Moorhouse was drawing on his 20 years' experience as a mechanical engineer in the army. He didn't train to be a teacher until he was 49 – and didn't begin teaching until he was 51. Though his age made him unusual among his fellow trainee teachers, it also, he says, offered an advantage: "I can talk about how science is used in the real world."
James Williams, a lecturer in science education at Sussex University, says an increasing number are coming to the profession late in life. "The average student used to be in their 20s," Williams says. "Now they're in their 30s, with some in their 50s."
Still, if the Government followed through on a proposal this week to encourage retirees to retrain and undertake second careers in education, it would initiate a dramatic shift in the profile of the typical teacher. Currently, nearly a third of teachers are under 30.
Even at 53, Moorhouse is a decade younger than the pensioners who'd be targeted under the "Teach Seniors" scheme reportedly put forward by the Conservative Party's influential 2020 Group of MPs.

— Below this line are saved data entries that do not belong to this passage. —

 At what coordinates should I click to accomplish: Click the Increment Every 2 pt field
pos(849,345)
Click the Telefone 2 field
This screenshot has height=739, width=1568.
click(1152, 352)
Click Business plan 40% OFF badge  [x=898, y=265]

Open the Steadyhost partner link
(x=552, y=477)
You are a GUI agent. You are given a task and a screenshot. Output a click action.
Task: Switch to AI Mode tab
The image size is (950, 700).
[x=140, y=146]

Reaction to that proposal has been mixed. Training teachers is an investment; in England, nearly 40 per cent of new starters leave the state system within six months. The older the teacher, the shorter his or her potential career. Christine Blower, the general secretary of the National Union of Teachers, has declared it to be "blatantly impractical".
Nonetheless, is there something to be said for embracing more teachers with the gravitas, the wisdom, that age can bring?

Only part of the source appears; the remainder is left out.